The Rebbe also points out that Melech HaMoshiach has a greater connection to the nation than an ordinary Melech since the Neshama of every Jew has the level of Yechida, which is a spark of Mashiach’s Neshama. Therefore, every Jew has the power to achieve the ענין of Yechi HaMelech.

Q: Why don’t we just say the two words that are mentioned in the Sicha, Yechi HaMelech? Why do we now say Yechi Adoneinu Moreinu VeRabbeinu Melech HaMoshiach LeOlam Vaed?

A: In the Beis Nissan Sicha, the Rebbe cites Tanach as the original source for saying Yechi HaMelech. When one looks at the original source, it does not only say Yechi HaMelech, but it says Yechi HaMelech Shlomo, adding the name of the Melech. CONTINUE READING>

In our case, this would mean that we say Yechi HaMelech and the Rebbe’s name. Since, however, we do not pronounce the Rebbe’s name, [even when called up for an aliya to the Torah, the Rebbe is announced as Adoneinu Moreinu VeRabbeinu ben HaRav Reb Levi Yitzchak], the appropriate expression to use is Yechi HaMelech Adoneinu Moreinu VeRabbeinu. 

It should also be pointed out that Yechi Adoneinu Moreinu VeRabbeinu is a phrase that Chassidim have been saying in the Rebbe’s presence for years.
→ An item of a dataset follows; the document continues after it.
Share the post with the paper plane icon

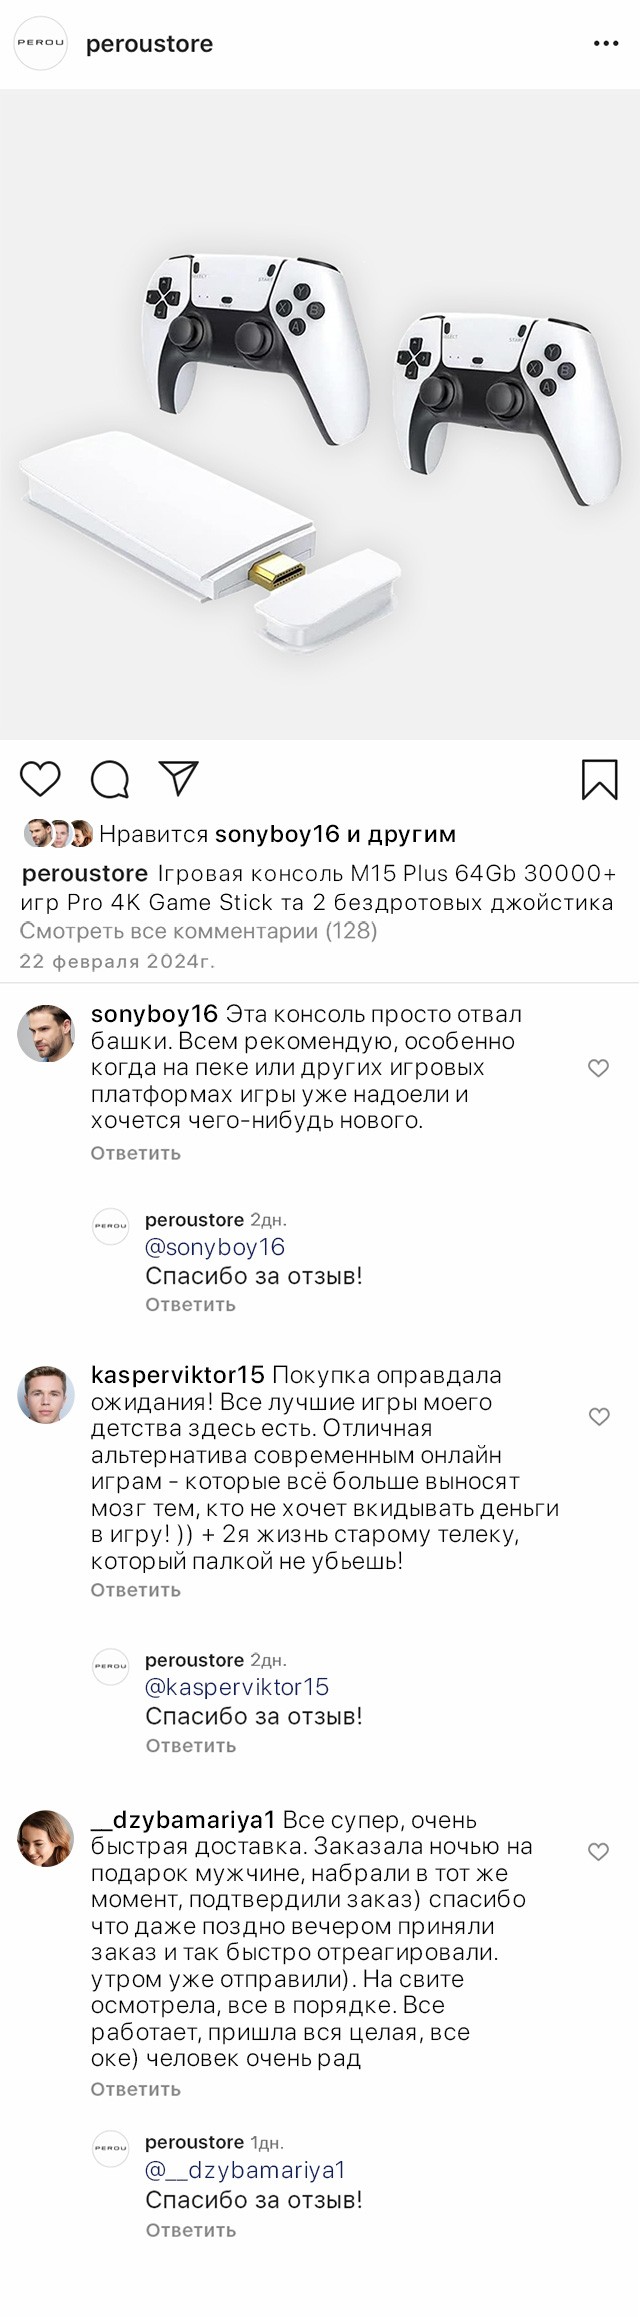pyautogui.click(x=178, y=779)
During every children’s rally, the children recited the 12 Pesukim and concluded with Yechi. The Rebbe heard the announcement and accepted it. After the Rebbe said to say Yechi HaMelech, it is inconceivable that it meant that it is no longer acceptable to say Yechi Adoneinu Moreinu VeRabbeinu. In fact, it was continued at the rallies after this Sicha.
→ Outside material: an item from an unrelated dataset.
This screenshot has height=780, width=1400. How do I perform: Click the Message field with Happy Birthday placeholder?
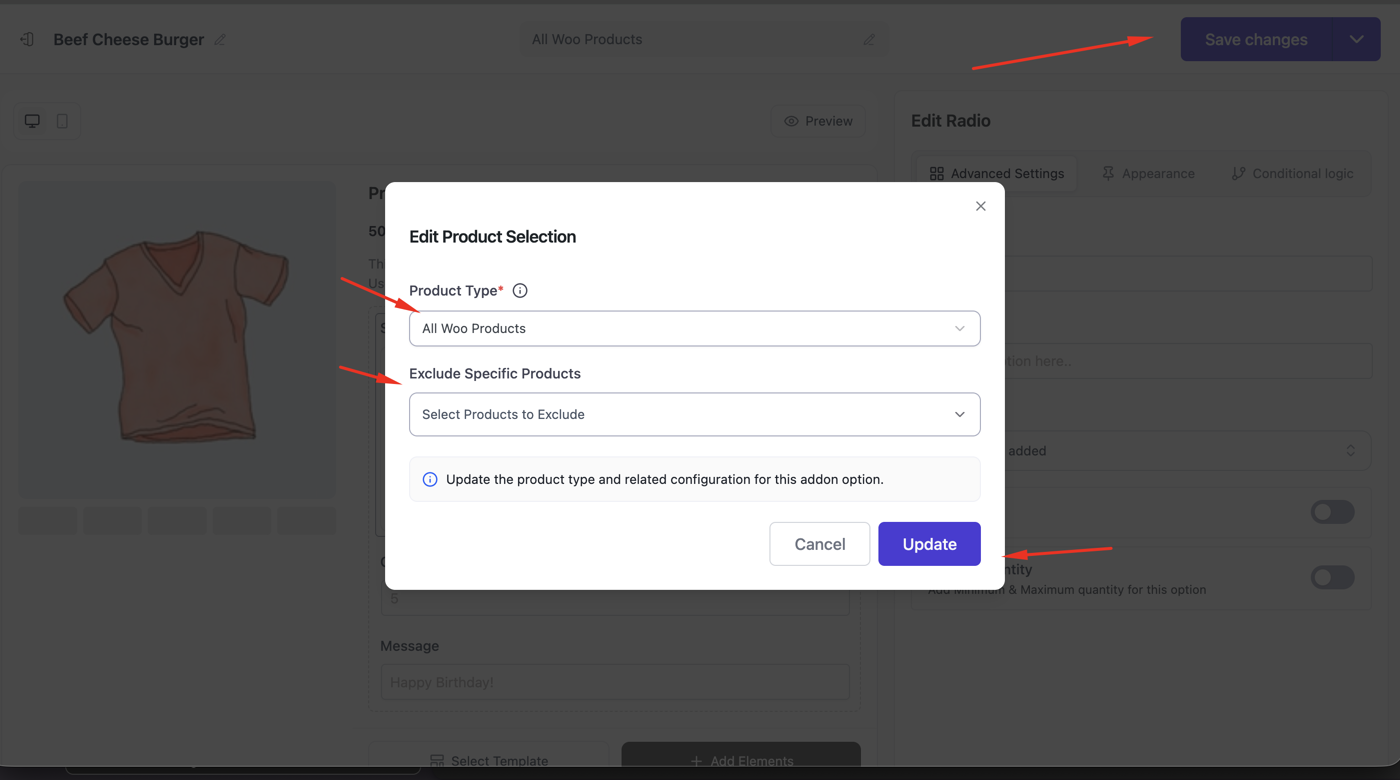615,682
The words LeOlam Vaed were added because LeOlam was originally used in reference to Dovid HaMelech when Batsheva proclaimed Yechi Adoni HaMelech Dovid LeOlam. The Rebbe refers to this in the Beis Nissan Sicha and in the Sicha of Parshas Toldos 5752 (Sefer HaSichos 5752, vol. 1, p. 133) where the Rebbe explains that Moshiach completes the reign of Dovid HaMelech. When the announcement of Yechi Adoni HaMelech Dovid LeOlam is made, the essence of Melech HaMoshiach is revealed. Only after this can Melech HaMoshiach be revealed through his activities.

The words Melech HaMoshiach are added to Yechi Adoneinu Moreinu VeRabbeinu according to the content of the Sichos of Beis Nissan and Toldos. These Sichos say that the words Yechi HaMelech are intended to bring about the revelation of Melech HaMoshiach and are the coronation of Moshiach. Therefore, the word Moshiach is added to the proclamation. The strongest endorsement that this announcement is proper is the fact that the Rebbe came out after davening, sometimes twice a day, sometimes more, and encouraged the singing of Yechi Adoneinu Moreinu VeRabbeinu Melech HaMoshiach LeOlam Vaed with all of his strength.
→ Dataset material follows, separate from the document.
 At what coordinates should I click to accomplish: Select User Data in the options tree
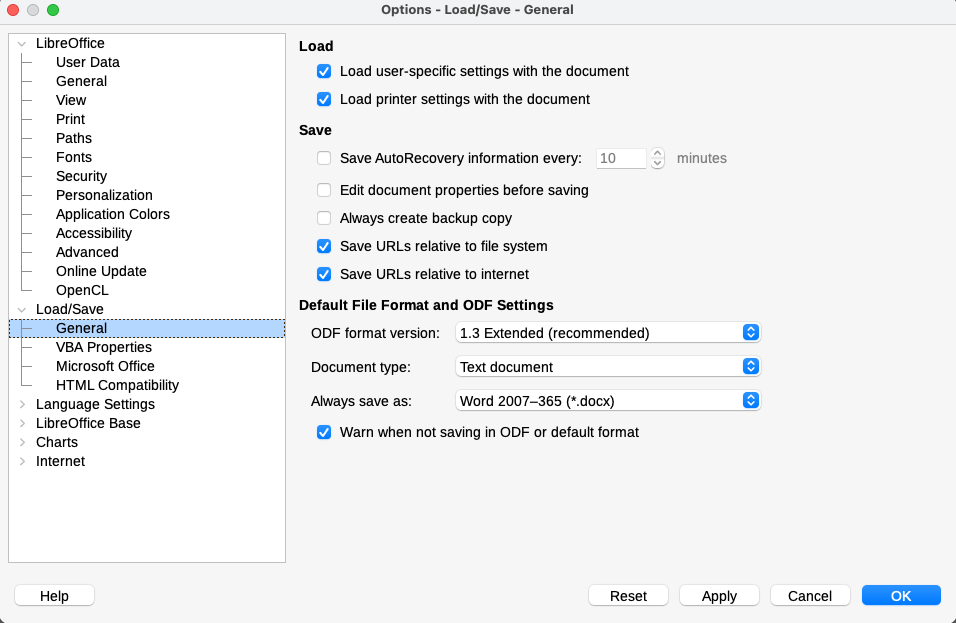pos(88,62)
It is an Avoda which the Rebbe guided, encouraged and inspired us to do. Once Yechi Adoneinu Moreinu VeRabbeinu Melech HaMoshiach LeOlam Vaed was said in front of the Rebbe and he accepted it and encouraged it time and time again, nothing more is necessary to show that this declaration is appropriate and acceptable.

Q: What is the source that Yechi should be said, and not only could be said, after Gimmel Tammuz?

A: Since announcing Yechi gives life to the Melech, and brings about the Techiyas Hamaisim of the Frierdiker Rebbe and the awakening and revelation of Moshiach, how is it possible to even consider not saying Yechi? CONTINUE READING> 

On the contrary, during this time when there is a concealment, it is even more important to proclaim Yechi in order to have the revelation and the awakening of Melech HaMoshiach.

There is also another point. We can get guidance on how to act in our time by reading what the Rebbe said in 5710 after the Histalkus of the Frierdiker Rebbe. One central theme which we see clearly in all of the Sichos and all the letters of the Rebbe after 5710 is that there should be absolutely no change in any previous Avoda and no weakness in any Avoda that was done before.

In one of the first letters after Yud Shevat 5710 (Igros Kodesh, vol 3, p. 237) the Rebbe writes… “we are still in total shock about the Histalkus and it is very difficult to write letters... It is certain that the will of the Frierdiker Rebbe is and always was that there should not be, G-d forbid, any weakness in any Avoda that was done under his leadership. And all those that are Mekushar to him should only strengthen and reinforce themselves to continue to do everything as before.”

There is another letter in the same Sefer, p. 327. The Rebbe writes: “It is clear and it is certain that the intention of the Frierdiker Rebbe and his true will is that every kind of Avoda should continue just like before. And not only in the quality and quantity as it was, but as in every Avoda, it should actually advance and develop more than before.”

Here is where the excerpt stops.